Starting From Seed vs. Transplanting Seedlings

You can grow vegetables either from seed or by purchasing plants from a garden center and transplanting them. Certain plants do not transplant well, such as squash, cucumber, carrots and peas. These should be seeded directly into the ground or a container. Other plants such as beans, lettuce, arugula, and cilantro are easier to seed and mature almost as quickly as transplants.
What’s more, these cool-weather crops can be planted anytime the soil can be worked with.

The warm-weather fruiting crops — such as tomatoes, peppers, and eggplant — are better off being grown as transplants, since they should not be planted until after the last frost date. In North Central New Jersey, that would be around the third week in May.

No matter whether you direct-seed or transplant, be sure to read the directions on the package or label. Certain seeds need light to germinate, while others need to be buried. However, if planted too deep, the germinated seed may never reach the surface. Also, certain plants such as tomatoes can be buried up to their top leaves and excel. Most other veggies must be transplanted at a soil level that is at the same height as the soil level in the original pot.

Caring For Your Plants

However you choose to start your crop, an initial watering is necessary to get the growing process under way. After germination or planting, you should never let the ground go bone dry, or let your plants sit in puddling soil. If the plant is wilting, give it a drink. For those who choose containers (which must have drainage holes), be extra watchful — the plants will dry out more quickly than if in the ground. You may have to water on a daily basis if it’s hot and rainless.

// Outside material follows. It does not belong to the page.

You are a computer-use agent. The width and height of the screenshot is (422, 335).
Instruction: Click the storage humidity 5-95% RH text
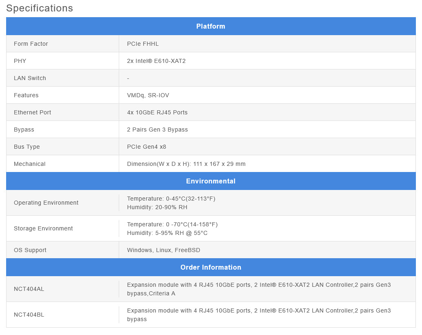[x=167, y=233]
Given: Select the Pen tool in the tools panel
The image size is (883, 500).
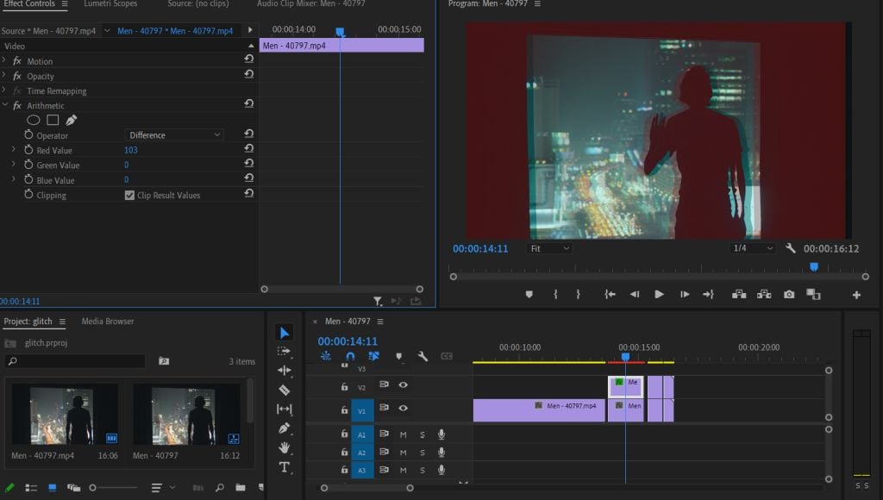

If you have any doubts or questions about how to care for your plants, Rutgers offers vegetable and herb garden fact sheets on a wide range of topics.
Express Your Creativity and Have Fun

Be creative and don’t worry about sticking a plant here or there. As the photo at right shows, maixing Swiss chard (rainbow varieties) in among your flower beds could add a unique pizzazz! A tomato vine between the azalea bushes or a zucchini in a pot by the front door should at least spark some interesting conversation with the neighbors. And, if you grow it yourself, no matter what, it will taste better and have greater nutritional value!

So, have some fun and spend your time well by growing some vegetables. After all, you’re in the Garden State!